For this exercise, retype each line of the material below verbatim and omit any picture.

┌────────

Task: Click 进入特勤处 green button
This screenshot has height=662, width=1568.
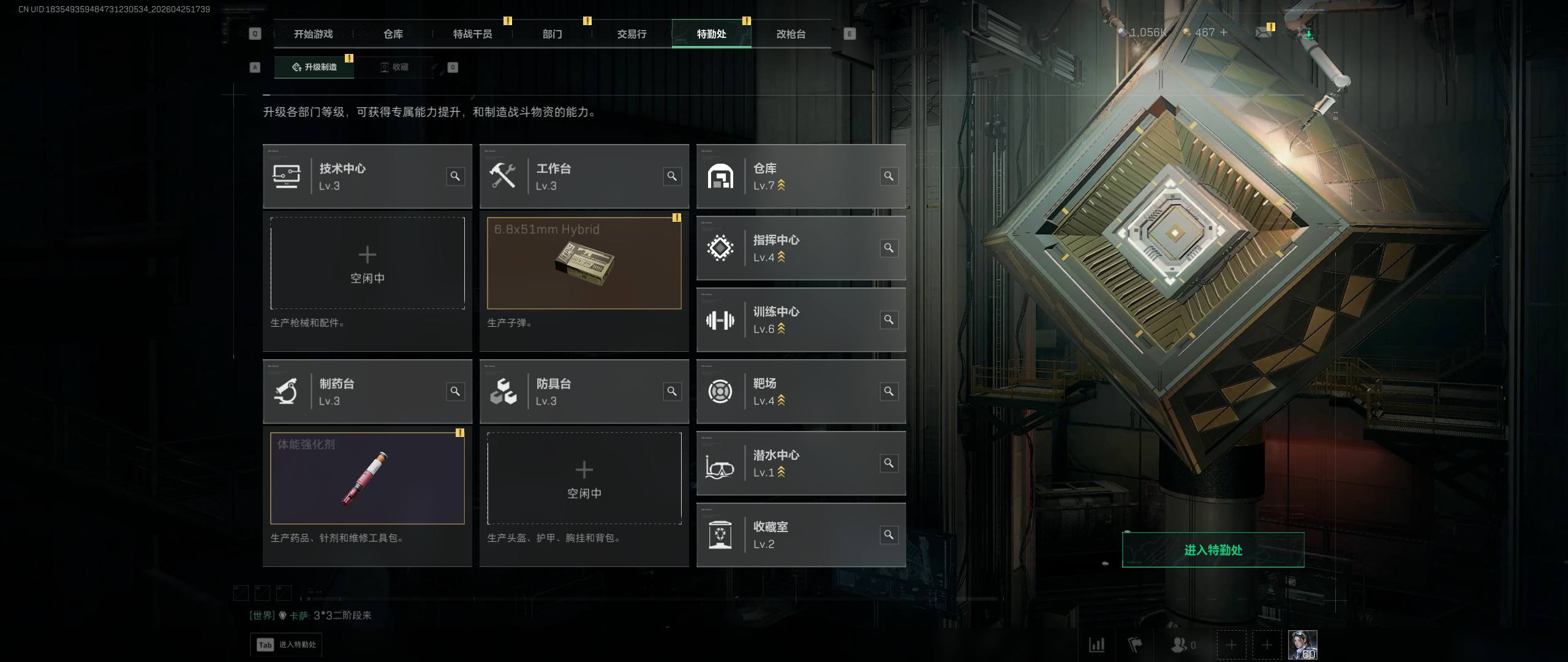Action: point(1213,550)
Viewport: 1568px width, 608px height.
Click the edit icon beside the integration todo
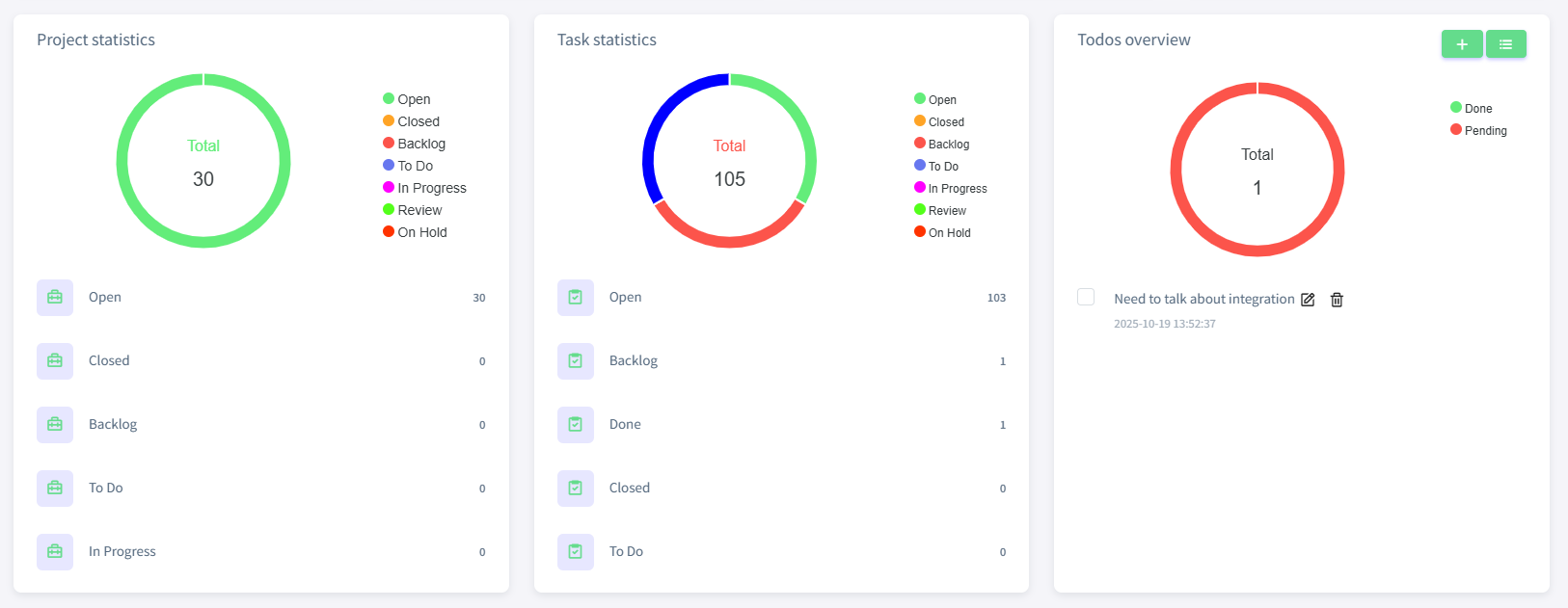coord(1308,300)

└────────

Solution to the problem:
Task: Click 进入特勤处 green button
This screenshot has height=662, width=1568.
Action: point(1213,550)
Viewport: 1568px width, 608px height.
Click the edit icon beside the integration todo
coord(1308,300)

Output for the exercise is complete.